A dare infine alle scimmie la piena consapevolezza del loro essere ci pensano Kubrick e la sua odissea nello spazio. Già dal titolo della parte iniziale, “L’alba dell’uomo”, il film dice molto sul destino dei primati. Durante una delle prime sequenze vediamo infatti una scimmia aprire gli occhi, risvegliandosi lentamente dal sonno. Questo gesto così naturale nasconde invece un significato più profondo. La scimmia non apre solo gli occhi verso un nuovo giorno, ma emerge dall’oblio della coscienza, scopre l’ego, innalza il suo io sul branco allontanandosi da quest’ultimo e diventando individuo. La scimmia non è più una macchina di distruzione ma un essere intelligente capace di paragonarsi all’uomo, se non sostituirlo. L’idea della scimmia saggia e consapevole (e un po' folle) raggiunge il mondo videoludico in Ape Escape (1999), un ironico platform in cui un bambino deve salvare il mondo da un’invasione di scimmie che hanno addirittura scoperto il viaggio nel tempo. L’orda di primati è capitanata da Specter, una scimmia bianca che si definisce superiore all’uomo e che proprio per questo vuole sostituirlo. Il titolo è ambientato in diverse epoche ma quello che più stupisce è come le scimmie si siano adattate a ogni contesto, arrivando persino a mimare alcune tra le più famose personalità storiche.

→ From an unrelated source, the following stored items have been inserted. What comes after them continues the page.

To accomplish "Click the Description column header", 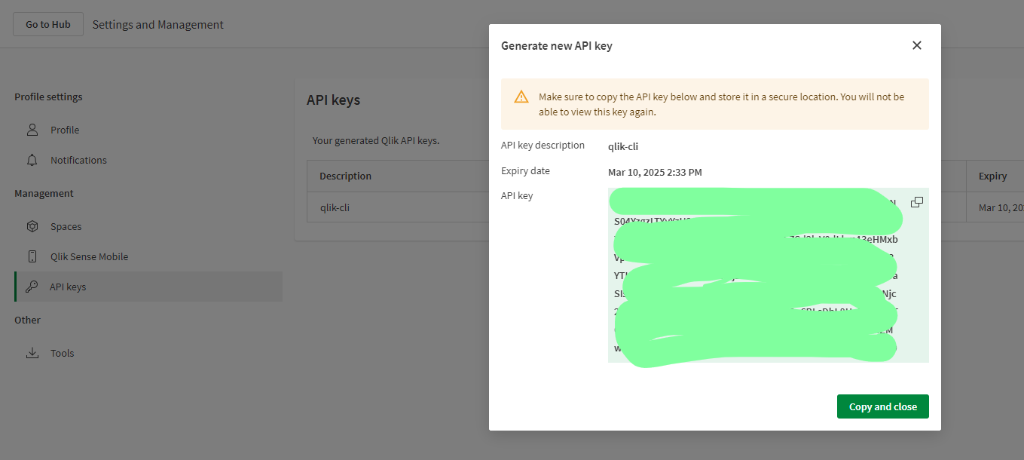I will [x=345, y=176].
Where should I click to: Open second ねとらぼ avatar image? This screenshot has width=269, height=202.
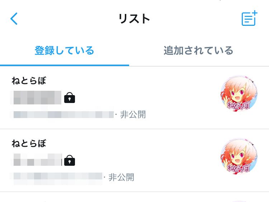(x=239, y=156)
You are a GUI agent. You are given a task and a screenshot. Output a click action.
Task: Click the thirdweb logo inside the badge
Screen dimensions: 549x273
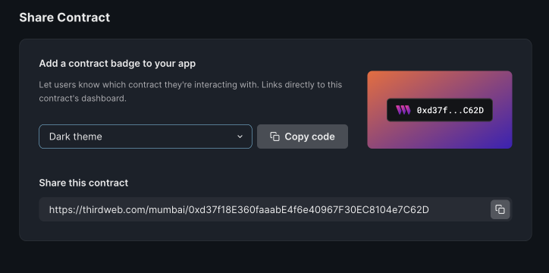coord(403,110)
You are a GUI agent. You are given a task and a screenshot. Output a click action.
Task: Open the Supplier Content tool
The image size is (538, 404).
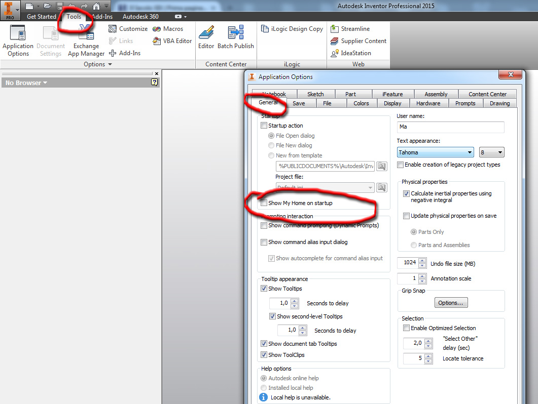(x=358, y=41)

Le scimmie cinematografiche e quelle videoludiche si evolvono senza sosta. Scatenano guerre, scalano edifici sempre più alti e imparano anche a pilotare go-kart. Non sappiamo se un giorno le scimmie avranno tre teste o viaggeranno nel tempo a gruppi di dodici; quel che sappiamo è che la loro evoluzione “mediatica” ha preso tutta un'altra strada rispetto a quella reale. E proprio come la scimmia instancabile del teorema di Borel, la scimmia batte a macchina e riscrive se stessa, diventando metafora del cambiamento continuo.